%%

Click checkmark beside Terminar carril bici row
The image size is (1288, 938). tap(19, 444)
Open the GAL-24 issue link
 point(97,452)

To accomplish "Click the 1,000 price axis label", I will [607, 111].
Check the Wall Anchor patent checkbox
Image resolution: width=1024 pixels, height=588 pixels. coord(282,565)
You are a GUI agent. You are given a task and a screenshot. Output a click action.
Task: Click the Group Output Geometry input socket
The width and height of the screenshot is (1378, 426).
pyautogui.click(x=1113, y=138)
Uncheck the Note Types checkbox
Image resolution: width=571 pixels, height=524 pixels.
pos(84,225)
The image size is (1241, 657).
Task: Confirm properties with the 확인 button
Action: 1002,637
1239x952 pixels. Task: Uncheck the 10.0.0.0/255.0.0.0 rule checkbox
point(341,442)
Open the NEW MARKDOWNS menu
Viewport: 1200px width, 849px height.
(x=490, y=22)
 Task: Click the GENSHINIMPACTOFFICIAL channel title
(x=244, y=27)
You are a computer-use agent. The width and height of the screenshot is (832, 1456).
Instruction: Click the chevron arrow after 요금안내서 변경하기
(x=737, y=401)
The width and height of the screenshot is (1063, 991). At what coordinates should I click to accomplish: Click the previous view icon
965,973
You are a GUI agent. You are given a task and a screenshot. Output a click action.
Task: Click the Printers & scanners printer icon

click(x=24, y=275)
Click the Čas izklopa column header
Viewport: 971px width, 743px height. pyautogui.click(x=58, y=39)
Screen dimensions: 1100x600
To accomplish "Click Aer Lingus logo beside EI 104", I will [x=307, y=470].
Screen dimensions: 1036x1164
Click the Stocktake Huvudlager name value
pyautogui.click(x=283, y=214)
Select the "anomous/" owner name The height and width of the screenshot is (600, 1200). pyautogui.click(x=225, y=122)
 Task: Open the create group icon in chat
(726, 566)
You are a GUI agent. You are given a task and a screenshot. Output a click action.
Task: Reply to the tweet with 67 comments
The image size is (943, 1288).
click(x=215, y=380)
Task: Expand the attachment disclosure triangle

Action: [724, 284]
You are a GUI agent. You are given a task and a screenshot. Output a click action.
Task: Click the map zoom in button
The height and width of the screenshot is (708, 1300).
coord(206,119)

%%

Recast every line of the items above as a numbered list, omitting the blank lines.

### Correct output
1. Click checkmark beside Terminar carril bici row
2. The image size is (1288, 938). tap(19, 444)
3. Open the GAL-24 issue link
4.  point(97,452)
5. To accomplish "Click the 1,000 price axis label", I will [607, 111].
6. Check the Wall Anchor patent checkbox
7. Image resolution: width=1024 pixels, height=588 pixels. coord(282,565)
8. You are a GUI agent. You are given a task and a screenshot. Output a click action.
9. Task: Click the Group Output Geometry input socket
10. The width and height of the screenshot is (1378, 426).
11. pyautogui.click(x=1113, y=138)
12. Uncheck the Note Types checkbox
13. Image resolution: width=571 pixels, height=524 pixels.
14. pos(84,225)
15. The image size is (1241, 657).
16. Task: Confirm properties with the 확인 button
17. Action: 1002,637
18. 1239x952 pixels. Task: Uncheck the 10.0.0.0/255.0.0.0 rule checkbox
19. point(341,442)
20. Open the NEW MARKDOWNS menu
21. Viewport: 1200px width, 849px height.
22. (x=490, y=22)
23.  Task: Click the GENSHINIMPACTOFFICIAL channel title
24. (x=244, y=27)
25. You are a computer-use agent. The width and height of the screenshot is (832, 1456).
26. Instruction: Click the chevron arrow after 요금안내서 변경하기
27. (x=737, y=401)
28. The width and height of the screenshot is (1063, 991). At what coordinates should I click to accomplish: Click the previous view icon
29. 965,973
30. You are a GUI agent. You are given a task and a screenshot. Output a click action.
31. Task: Click the Printers & scanners printer icon
32. click(x=24, y=275)
33. Click the Čas izklopa column header
34. Viewport: 971px width, 743px height. pyautogui.click(x=58, y=39)
35. Screen dimensions: 1100x600
36. To accomplish "Click Aer Lingus logo beside EI 104", I will [x=307, y=470].
37. Screen dimensions: 1036x1164
38. Click the Stocktake Huvudlager name value
39. pyautogui.click(x=283, y=214)
40. Select the "anomous/" owner name The height and width of the screenshot is (600, 1200). pyautogui.click(x=225, y=122)
41.  Task: Open the create group icon in chat
42. (726, 566)
43. You are a GUI agent. You are given a task and a screenshot. Output a click action.
44. Task: Reply to the tweet with 67 comments
45. The image size is (943, 1288).
46. click(x=215, y=380)
47. Task: Expand the attachment disclosure triangle
48. Action: [724, 284]
49. You are a GUI agent. You are given a task and a screenshot. Output a click action.
50. Task: Click the map zoom in button
51. The height and width of the screenshot is (708, 1300).
52. coord(206,119)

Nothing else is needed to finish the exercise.